How’s this work? I do all my trading in the company entity accounts. I am considered an officer of the company. I can then take profits and pay myself a salary from my own company. I use Paychex as my payroll provider. I can pay myself as much as I want to from my trading profits, and it will count as earned income. I also set up a solo 401K through Paychex and can make retirement contributions. On top of that, since I’m both the employer and the employee, it dramatically increases the amount I can contribute to my retirement. I can contribute up to the IRS limit of $19,500 as an employee, but then contribute an additional $36,500 as the employer through a profit-sharing plan. In other words, StockWonk Trading LLC shares its profits with me (yes, I know it’s me sharing my profits with me). Also, with my Weightology SEP-IRA, I can still contribute 25% of my Weightology income. This is a huge benefit. I can make a lot more retirement contributions than I could before, and significantly reduce my tax burden.
This is not to say it’s all roses when trading through an entity, but for me, the pros significantly outweighed the cons. Here’s a list of the pros and cons of trading through an entity.
- You can generate earned income from your trading.
- You can make retirement contributions from your trading income and reduce your taxable income.
- You can deduct health insurance plan costs from your trading income.
- You can contribute up to the $56K limit for 2020 through a combination of employee and employer contributions with a solo 401k.
- If you have a separate self-employed business, you can contribute even more to retirement (up to 25% of your self-employment income from the other business).
- You reduce IRS scrutiny as repeated losses on schedule C year-over-year can increase the risk of an audit.
- Your trading expenses won’t reduce your earned income like in the situation I described, and you won’t show negative earned income if trading is your only business.
- You’re considered a trading professional so you pay more in quote fees.
- You’ll pay social security and Medicare taxes on your earned income, which you normally wouldn’t pay on trading profits. However, the tax advantages of being able to make retirement contributions likely outweigh this, depending upon your situation.
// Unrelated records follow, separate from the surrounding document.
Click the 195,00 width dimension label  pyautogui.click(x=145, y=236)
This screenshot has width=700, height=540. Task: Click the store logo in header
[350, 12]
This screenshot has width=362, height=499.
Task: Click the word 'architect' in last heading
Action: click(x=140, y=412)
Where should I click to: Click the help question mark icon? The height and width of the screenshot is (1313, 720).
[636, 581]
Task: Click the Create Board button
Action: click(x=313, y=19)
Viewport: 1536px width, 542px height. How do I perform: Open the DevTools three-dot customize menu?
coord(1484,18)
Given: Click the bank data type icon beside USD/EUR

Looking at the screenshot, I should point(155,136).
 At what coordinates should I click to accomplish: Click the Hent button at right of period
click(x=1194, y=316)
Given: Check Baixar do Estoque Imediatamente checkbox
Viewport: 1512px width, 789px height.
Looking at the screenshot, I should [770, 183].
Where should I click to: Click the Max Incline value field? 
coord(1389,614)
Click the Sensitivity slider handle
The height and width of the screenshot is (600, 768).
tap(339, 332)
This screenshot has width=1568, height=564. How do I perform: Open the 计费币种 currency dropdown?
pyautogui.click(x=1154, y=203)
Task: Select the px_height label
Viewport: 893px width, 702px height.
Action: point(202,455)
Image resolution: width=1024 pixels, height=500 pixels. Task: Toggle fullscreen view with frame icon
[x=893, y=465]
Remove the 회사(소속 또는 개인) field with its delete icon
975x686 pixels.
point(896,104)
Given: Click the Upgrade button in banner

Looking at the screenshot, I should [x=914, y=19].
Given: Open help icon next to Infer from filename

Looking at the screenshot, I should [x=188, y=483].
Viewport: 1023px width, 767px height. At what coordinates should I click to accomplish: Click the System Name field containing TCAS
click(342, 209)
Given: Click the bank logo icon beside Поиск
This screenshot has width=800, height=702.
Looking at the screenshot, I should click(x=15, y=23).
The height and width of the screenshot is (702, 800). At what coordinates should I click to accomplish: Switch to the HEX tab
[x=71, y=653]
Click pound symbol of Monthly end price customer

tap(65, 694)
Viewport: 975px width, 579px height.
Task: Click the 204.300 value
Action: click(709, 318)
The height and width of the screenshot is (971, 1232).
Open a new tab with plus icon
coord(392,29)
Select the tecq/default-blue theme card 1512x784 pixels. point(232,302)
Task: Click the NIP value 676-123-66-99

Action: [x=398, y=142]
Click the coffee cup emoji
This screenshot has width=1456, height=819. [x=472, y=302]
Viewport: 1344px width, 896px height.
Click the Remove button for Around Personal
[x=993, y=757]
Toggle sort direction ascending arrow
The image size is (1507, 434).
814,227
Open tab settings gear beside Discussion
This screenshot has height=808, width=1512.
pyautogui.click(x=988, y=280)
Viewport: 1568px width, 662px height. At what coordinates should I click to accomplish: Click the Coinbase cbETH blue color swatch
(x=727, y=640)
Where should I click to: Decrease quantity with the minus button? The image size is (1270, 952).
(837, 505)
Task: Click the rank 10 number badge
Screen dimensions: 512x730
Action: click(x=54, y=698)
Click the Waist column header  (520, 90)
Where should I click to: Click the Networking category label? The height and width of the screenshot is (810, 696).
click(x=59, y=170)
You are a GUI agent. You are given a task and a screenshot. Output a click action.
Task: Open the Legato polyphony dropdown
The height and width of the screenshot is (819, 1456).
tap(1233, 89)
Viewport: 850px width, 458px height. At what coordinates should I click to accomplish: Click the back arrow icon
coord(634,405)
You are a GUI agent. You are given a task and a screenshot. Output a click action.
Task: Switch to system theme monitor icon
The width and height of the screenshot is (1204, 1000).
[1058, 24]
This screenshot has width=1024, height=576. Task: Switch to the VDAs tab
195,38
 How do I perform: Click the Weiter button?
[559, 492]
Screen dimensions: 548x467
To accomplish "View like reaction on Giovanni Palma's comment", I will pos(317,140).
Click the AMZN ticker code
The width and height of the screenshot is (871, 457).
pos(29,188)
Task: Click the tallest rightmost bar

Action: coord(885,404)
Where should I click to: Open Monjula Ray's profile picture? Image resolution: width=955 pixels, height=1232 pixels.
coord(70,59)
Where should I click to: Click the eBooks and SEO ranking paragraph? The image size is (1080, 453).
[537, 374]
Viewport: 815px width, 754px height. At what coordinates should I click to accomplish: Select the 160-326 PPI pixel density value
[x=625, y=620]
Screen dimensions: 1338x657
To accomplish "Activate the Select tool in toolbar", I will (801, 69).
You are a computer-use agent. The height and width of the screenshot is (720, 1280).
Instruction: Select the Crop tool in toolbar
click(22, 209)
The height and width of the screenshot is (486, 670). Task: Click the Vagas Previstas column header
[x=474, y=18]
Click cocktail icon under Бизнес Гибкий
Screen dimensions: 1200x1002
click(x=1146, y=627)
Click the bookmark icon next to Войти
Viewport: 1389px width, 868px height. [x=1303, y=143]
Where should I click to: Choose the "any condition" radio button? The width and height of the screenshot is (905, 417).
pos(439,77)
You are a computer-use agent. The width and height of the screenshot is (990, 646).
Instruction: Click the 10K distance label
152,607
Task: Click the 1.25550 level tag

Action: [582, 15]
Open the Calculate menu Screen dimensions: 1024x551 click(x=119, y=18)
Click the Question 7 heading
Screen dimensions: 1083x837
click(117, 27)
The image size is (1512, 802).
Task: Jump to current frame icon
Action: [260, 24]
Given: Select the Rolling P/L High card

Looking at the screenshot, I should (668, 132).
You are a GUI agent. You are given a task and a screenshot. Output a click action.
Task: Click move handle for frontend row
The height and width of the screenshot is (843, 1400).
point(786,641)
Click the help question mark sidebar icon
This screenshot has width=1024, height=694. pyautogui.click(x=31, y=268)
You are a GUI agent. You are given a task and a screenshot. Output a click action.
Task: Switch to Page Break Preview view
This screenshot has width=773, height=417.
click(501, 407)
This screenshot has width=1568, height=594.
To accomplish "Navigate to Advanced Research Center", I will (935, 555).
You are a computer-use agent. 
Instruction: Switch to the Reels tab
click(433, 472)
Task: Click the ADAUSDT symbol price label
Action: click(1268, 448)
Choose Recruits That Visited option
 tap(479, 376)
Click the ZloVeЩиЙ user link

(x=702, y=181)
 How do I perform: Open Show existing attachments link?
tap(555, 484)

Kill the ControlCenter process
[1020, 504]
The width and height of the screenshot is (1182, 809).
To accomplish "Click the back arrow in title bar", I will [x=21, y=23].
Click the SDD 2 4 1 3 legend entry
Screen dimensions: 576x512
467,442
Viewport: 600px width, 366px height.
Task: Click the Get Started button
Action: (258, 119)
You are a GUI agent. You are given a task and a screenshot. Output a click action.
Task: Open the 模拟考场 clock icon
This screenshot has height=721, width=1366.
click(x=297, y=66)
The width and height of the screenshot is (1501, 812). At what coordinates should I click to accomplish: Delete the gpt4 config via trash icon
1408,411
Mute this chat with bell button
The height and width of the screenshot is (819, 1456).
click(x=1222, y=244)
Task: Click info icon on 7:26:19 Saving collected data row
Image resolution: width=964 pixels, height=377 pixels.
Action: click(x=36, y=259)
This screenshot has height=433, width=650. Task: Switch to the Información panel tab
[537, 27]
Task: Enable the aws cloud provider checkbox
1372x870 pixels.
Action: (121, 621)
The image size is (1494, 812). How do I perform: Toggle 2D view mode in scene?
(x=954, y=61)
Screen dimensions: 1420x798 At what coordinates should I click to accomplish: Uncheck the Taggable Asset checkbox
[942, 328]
Plus, there’s a $137,700 cap on social security taxes so if you’re really killing it this year and you’re paying yourself more than that, you won’t pay social security taxes above that amount.
- You’ll have to hire a payroll company to process your payments. However, the cost is fairly small (I pay around $35 per month for mine).
- It will seem weird having a payroll company pay you when you feel like you could just transfer money between bank accounts. My payroll comes out of one business account and direct deposits into a personal account. I can’t just do a direct transfer; the payroll needs to process it for tax purposes.
- There’s a lot more paperwork involved when opening entity accounts, both with the brokers and the paperwork you need to file with your state. You also need to set up a business checking account in the name of the entity. It’s a much slower process than opening a personal account with a broker.
Whether it’s advantageous to you will also depend on the state you live in. I live in Washington State, which is one of the top 7 states for traders. This is because I’m exempt from Business and Occupation (B&O) taxes, and there is no state income tax. Check out this list of the best and worst states for traders in terms of taxes.
If you are a full-time trader or looking to be one, you may want to consider trading through an entity. Obviously you’ll need to weigh the pros and cons for yourself, the state you live in, and your situation. I recommend checking with the professionals at Green Trader Tax for more info.